▸ **TASK GOAL**
Restate the whole listing word for word, missing no line.

▸ **PROVIDED RECORDS**
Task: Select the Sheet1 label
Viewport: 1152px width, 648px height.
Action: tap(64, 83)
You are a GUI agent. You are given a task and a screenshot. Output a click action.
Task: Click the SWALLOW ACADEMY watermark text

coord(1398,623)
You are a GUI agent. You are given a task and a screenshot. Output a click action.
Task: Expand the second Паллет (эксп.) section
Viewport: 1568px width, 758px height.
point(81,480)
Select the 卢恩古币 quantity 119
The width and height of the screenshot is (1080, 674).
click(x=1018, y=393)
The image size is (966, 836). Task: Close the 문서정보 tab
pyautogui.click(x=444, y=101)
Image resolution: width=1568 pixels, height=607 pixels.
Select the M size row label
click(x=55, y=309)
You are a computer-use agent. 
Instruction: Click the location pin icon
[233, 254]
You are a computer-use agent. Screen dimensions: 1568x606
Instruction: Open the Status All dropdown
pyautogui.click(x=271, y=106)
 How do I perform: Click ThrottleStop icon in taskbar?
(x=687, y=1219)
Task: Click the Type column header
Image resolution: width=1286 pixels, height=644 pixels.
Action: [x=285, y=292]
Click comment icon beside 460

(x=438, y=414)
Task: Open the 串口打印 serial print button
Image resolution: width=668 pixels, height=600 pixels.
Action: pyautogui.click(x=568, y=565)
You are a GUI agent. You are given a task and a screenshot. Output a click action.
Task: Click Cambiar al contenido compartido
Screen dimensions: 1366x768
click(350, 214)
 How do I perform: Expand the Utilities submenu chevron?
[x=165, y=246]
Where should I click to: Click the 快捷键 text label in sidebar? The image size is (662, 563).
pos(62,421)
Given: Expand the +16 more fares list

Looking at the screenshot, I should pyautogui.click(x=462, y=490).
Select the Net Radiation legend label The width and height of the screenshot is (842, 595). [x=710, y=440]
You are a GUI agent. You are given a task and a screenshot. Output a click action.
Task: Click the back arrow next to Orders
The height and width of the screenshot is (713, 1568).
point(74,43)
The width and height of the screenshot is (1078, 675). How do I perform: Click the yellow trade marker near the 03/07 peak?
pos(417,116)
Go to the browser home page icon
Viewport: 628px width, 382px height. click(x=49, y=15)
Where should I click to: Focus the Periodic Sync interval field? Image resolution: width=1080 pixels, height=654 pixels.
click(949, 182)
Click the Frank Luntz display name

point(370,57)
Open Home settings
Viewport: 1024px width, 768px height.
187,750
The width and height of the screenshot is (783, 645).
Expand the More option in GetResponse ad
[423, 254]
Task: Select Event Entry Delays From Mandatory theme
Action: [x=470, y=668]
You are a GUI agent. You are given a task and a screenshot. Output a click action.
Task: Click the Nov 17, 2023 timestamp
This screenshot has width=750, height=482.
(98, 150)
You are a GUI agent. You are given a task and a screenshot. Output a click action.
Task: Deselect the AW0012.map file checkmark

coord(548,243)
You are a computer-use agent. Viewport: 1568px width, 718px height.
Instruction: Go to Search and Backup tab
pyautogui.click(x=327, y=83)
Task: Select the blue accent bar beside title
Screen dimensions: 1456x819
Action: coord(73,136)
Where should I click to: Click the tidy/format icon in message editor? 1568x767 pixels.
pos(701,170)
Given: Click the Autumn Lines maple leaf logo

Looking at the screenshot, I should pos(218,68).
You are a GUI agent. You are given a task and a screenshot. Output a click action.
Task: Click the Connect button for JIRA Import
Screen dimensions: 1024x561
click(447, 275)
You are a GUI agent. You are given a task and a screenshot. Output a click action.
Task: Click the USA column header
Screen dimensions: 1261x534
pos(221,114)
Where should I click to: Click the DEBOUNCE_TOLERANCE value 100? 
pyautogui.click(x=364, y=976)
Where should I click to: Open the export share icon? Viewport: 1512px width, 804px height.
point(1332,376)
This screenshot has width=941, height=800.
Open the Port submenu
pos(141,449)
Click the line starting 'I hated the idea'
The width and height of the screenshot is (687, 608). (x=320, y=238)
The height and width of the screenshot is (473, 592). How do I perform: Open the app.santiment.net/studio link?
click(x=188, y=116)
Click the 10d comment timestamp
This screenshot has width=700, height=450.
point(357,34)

▸ **WRITTEN SOLUTION**
Task: Select the Sheet1 label
Viewport: 1152px width, 648px height.
Action: tap(64, 83)
You are a GUI agent. You are given a task and a screenshot. Output a click action.
Task: Click the SWALLOW ACADEMY watermark text

coord(1398,623)
You are a GUI agent. You are given a task and a screenshot. Output a click action.
Task: Expand the second Паллет (эксп.) section
Viewport: 1568px width, 758px height.
point(81,480)
Select the 卢恩古币 quantity 119
The width and height of the screenshot is (1080, 674).
click(x=1018, y=393)
The image size is (966, 836). Task: Close the 문서정보 tab
pyautogui.click(x=444, y=101)
Image resolution: width=1568 pixels, height=607 pixels.
Select the M size row label
click(x=55, y=309)
You are a computer-use agent. 
Instruction: Click the location pin icon
[233, 254]
You are a computer-use agent. Screen dimensions: 1568x606
Instruction: Open the Status All dropdown
pyautogui.click(x=271, y=106)
 How do I perform: Click ThrottleStop icon in taskbar?
(x=687, y=1219)
Task: Click the Type column header
Image resolution: width=1286 pixels, height=644 pixels.
Action: [x=285, y=292]
Click comment icon beside 460

(x=438, y=414)
Task: Open the 串口打印 serial print button
Image resolution: width=668 pixels, height=600 pixels.
Action: pyautogui.click(x=568, y=565)
You are a GUI agent. You are given a task and a screenshot. Output a click action.
Task: Click Cambiar al contenido compartido
Screen dimensions: 1366x768
click(350, 214)
 How do I perform: Expand the Utilities submenu chevron?
[x=165, y=246]
Where should I click to: Click the 快捷键 text label in sidebar? The image size is (662, 563).
pos(62,421)
Given: Expand the +16 more fares list

Looking at the screenshot, I should pyautogui.click(x=462, y=490).
Select the Net Radiation legend label The width and height of the screenshot is (842, 595). [x=710, y=440]
You are a GUI agent. You are given a task and a screenshot. Output a click action.
Task: Click the back arrow next to Orders
The height and width of the screenshot is (713, 1568).
point(74,43)
The width and height of the screenshot is (1078, 675). How do I perform: Click the yellow trade marker near the 03/07 peak?
pos(417,116)
Go to the browser home page icon
Viewport: 628px width, 382px height. click(x=49, y=15)
Where should I click to: Focus the Periodic Sync interval field? Image resolution: width=1080 pixels, height=654 pixels.
click(949, 182)
Click the Frank Luntz display name

point(370,57)
Open Home settings
Viewport: 1024px width, 768px height.
187,750
The width and height of the screenshot is (783, 645).
Expand the More option in GetResponse ad
[423, 254]
Task: Select Event Entry Delays From Mandatory theme
Action: [x=470, y=668]
You are a GUI agent. You are given a task and a screenshot. Output a click action.
Task: Click the Nov 17, 2023 timestamp
This screenshot has width=750, height=482.
(98, 150)
You are a GUI agent. You are given a task and a screenshot. Output a click action.
Task: Deselect the AW0012.map file checkmark

coord(548,243)
You are a computer-use agent. Viewport: 1568px width, 718px height.
Instruction: Go to Search and Backup tab
pyautogui.click(x=327, y=83)
Task: Select the blue accent bar beside title
Screen dimensions: 1456x819
Action: coord(73,136)
Where should I click to: Click the tidy/format icon in message editor? 1568x767 pixels.
pos(701,170)
Given: Click the Autumn Lines maple leaf logo

Looking at the screenshot, I should pos(218,68).
You are a GUI agent. You are given a task and a screenshot. Output a click action.
Task: Click the Connect button for JIRA Import
Screen dimensions: 1024x561
click(447, 275)
You are a GUI agent. You are given a task and a screenshot. Output a click action.
Task: Click the USA column header
Screen dimensions: 1261x534
pos(221,114)
Where should I click to: Click the DEBOUNCE_TOLERANCE value 100? 
pyautogui.click(x=364, y=976)
Where should I click to: Open the export share icon? Viewport: 1512px width, 804px height.
point(1332,376)
This screenshot has width=941, height=800.
Open the Port submenu
pos(141,449)
Click the line starting 'I hated the idea'
The width and height of the screenshot is (687, 608). (x=320, y=238)
The height and width of the screenshot is (473, 592). How do I perform: Open the app.santiment.net/studio link?
click(x=188, y=116)
Click the 10d comment timestamp
This screenshot has width=700, height=450.
point(357,34)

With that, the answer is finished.